Stored data

################

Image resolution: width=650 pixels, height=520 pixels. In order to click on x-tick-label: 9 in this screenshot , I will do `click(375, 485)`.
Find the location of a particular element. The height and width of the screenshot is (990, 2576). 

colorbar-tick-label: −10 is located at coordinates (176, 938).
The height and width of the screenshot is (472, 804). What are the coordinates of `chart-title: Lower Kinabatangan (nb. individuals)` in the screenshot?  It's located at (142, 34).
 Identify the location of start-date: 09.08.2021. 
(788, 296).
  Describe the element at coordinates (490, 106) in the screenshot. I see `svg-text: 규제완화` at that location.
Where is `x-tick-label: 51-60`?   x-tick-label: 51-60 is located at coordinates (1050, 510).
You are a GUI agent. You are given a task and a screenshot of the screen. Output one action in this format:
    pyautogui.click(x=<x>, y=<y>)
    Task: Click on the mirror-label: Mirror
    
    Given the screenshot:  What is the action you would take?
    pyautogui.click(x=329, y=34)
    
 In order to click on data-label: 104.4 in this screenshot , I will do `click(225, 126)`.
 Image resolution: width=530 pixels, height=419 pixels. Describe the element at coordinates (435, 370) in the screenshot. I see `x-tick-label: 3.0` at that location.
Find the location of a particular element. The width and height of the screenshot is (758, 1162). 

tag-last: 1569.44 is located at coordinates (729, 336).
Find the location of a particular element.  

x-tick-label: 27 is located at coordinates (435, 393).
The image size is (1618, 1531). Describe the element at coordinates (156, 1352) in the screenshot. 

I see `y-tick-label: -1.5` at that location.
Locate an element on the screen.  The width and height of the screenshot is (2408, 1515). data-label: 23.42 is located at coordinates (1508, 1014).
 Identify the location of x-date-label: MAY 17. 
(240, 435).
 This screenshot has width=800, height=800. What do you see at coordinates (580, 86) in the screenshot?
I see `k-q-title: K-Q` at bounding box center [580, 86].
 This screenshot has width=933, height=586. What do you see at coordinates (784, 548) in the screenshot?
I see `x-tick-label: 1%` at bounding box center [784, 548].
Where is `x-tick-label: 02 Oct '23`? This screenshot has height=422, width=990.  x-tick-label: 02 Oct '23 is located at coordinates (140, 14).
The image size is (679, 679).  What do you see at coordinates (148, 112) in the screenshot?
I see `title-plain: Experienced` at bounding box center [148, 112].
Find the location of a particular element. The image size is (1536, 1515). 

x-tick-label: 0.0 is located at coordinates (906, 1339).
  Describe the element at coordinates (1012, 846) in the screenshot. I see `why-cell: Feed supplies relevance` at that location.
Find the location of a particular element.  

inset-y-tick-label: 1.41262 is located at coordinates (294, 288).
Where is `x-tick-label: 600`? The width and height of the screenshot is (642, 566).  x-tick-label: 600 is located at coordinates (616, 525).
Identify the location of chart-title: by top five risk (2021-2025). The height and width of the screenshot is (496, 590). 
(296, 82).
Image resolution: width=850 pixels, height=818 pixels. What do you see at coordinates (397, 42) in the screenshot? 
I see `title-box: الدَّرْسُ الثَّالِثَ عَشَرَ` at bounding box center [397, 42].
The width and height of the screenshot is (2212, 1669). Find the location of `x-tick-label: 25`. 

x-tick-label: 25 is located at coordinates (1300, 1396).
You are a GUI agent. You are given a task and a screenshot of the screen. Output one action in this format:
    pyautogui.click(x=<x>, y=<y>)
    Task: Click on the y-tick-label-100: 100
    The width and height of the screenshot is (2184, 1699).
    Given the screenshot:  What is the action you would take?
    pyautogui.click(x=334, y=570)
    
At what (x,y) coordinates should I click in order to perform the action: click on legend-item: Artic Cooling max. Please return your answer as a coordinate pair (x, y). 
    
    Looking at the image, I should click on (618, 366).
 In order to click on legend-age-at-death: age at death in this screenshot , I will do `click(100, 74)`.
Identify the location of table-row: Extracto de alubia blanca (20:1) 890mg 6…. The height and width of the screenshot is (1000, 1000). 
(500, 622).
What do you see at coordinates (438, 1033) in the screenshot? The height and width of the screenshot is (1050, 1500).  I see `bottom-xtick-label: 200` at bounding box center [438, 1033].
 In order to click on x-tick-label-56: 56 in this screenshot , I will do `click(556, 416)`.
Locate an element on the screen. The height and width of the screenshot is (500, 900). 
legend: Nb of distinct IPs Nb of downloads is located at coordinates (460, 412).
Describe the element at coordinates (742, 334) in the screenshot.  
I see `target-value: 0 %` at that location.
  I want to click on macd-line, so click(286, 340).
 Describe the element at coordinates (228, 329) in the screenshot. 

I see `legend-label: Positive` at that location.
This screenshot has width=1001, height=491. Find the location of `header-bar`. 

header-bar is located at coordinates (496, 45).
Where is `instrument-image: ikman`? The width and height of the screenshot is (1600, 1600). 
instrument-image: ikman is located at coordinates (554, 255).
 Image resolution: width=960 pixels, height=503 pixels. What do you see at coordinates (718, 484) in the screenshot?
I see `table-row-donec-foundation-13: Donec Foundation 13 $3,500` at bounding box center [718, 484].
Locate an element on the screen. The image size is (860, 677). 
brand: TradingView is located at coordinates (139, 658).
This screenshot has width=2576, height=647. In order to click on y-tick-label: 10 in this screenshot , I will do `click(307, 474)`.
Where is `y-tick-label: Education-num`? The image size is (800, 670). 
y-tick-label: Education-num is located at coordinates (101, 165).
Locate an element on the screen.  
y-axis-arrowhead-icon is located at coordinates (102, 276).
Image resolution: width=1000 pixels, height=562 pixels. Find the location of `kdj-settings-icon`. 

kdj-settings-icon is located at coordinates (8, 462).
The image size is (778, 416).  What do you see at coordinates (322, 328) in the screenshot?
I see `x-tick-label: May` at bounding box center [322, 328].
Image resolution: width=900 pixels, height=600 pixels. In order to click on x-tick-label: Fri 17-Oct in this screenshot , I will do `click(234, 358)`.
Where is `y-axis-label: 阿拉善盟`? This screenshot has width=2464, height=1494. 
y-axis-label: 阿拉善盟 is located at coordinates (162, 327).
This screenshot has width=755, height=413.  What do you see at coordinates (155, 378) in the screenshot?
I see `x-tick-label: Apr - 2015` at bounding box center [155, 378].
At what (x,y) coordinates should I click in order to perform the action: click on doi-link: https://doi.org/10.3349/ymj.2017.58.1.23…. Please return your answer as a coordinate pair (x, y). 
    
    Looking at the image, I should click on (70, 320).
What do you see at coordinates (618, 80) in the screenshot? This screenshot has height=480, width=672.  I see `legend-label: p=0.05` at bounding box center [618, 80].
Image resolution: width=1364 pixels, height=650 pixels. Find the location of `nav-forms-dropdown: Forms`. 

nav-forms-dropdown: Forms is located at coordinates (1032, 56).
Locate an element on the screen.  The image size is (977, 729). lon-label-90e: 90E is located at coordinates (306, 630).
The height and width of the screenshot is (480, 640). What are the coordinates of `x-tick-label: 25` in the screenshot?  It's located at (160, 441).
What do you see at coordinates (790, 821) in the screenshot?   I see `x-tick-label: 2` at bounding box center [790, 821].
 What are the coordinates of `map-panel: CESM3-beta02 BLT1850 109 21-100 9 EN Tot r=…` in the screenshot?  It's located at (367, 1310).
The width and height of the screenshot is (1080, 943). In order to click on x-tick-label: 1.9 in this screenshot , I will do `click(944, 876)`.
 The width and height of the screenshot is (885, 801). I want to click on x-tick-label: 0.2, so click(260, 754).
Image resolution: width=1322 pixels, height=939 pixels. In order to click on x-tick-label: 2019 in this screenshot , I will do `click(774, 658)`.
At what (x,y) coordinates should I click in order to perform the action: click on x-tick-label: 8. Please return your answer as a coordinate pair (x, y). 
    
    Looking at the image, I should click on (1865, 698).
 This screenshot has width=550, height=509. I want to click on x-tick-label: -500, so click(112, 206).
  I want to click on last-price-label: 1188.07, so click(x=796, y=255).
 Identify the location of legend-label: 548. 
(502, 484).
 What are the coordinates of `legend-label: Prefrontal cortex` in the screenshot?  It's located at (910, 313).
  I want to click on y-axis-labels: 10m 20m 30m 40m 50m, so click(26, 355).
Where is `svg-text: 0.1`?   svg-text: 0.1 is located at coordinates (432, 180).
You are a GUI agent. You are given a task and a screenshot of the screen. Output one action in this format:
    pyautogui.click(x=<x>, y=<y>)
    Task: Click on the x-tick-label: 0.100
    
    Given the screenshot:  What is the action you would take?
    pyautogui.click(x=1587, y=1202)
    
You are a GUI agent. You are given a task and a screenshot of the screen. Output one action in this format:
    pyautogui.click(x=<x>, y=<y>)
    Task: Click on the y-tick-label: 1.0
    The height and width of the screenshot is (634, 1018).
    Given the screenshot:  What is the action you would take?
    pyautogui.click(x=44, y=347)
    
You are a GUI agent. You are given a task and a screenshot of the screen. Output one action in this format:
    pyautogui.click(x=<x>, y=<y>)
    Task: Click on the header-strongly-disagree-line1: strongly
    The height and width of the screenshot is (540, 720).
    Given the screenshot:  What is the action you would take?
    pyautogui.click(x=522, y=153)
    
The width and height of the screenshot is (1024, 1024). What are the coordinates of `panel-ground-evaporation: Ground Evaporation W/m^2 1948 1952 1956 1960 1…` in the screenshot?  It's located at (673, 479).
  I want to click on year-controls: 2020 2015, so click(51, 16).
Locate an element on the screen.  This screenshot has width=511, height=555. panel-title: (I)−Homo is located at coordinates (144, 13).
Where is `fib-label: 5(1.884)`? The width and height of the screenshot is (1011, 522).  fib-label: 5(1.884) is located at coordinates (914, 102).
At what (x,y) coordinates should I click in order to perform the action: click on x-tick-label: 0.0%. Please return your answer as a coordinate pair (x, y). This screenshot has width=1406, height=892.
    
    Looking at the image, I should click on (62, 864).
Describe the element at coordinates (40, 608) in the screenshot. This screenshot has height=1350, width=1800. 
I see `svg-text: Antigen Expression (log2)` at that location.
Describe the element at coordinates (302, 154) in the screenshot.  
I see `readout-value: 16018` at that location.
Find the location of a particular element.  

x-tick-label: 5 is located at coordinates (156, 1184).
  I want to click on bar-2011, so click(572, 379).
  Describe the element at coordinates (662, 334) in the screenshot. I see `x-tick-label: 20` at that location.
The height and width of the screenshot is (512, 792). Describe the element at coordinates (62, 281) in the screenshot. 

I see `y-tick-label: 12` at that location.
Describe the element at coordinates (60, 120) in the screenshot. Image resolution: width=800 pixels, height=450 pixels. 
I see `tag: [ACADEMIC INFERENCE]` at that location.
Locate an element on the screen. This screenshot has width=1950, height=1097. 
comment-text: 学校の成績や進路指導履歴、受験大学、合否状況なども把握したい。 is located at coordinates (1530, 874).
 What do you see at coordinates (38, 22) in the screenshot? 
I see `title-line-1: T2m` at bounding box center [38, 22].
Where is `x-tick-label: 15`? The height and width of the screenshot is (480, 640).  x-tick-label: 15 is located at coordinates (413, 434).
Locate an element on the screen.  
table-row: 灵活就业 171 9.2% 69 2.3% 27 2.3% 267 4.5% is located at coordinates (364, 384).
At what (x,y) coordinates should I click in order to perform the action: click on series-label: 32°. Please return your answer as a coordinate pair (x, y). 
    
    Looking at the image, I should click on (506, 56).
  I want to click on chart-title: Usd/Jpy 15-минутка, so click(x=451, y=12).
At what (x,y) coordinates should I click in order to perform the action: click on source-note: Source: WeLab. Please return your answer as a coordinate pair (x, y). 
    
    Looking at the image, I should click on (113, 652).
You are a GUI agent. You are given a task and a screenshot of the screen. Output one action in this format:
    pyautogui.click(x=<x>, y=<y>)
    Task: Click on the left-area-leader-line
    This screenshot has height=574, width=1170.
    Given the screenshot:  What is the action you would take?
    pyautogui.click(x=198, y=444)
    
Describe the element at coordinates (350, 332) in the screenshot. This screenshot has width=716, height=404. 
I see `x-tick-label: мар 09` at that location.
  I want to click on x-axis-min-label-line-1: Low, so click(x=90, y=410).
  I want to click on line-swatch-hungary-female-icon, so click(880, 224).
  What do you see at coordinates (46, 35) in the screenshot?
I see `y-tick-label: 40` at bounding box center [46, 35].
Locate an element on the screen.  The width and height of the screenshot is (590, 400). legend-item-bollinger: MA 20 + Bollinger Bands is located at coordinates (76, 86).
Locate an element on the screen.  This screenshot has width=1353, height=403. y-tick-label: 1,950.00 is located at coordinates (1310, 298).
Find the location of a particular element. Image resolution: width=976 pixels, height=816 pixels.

################

▶ **JOB**
Reproduce every row from the line containing "What do you see at coordinates (790, 821)" down to the line containing "Image resolution: width=1322", with both of those lines included.

▶ **ANSWER BOX**
What do you see at coordinates (790, 821) in the screenshot?   I see `x-tick-label: 2` at bounding box center [790, 821].
 What are the coordinates of `map-panel: CESM3-beta02 BLT1850 109 21-100 9 EN Tot r=…` in the screenshot?  It's located at (367, 1310).
The width and height of the screenshot is (1080, 943). In order to click on x-tick-label: 1.9 in this screenshot , I will do `click(944, 876)`.
 The width and height of the screenshot is (885, 801). I want to click on x-tick-label: 0.2, so click(260, 754).
Image resolution: width=1322 pixels, height=939 pixels. In order to click on x-tick-label: 2019 in this screenshot , I will do `click(774, 658)`.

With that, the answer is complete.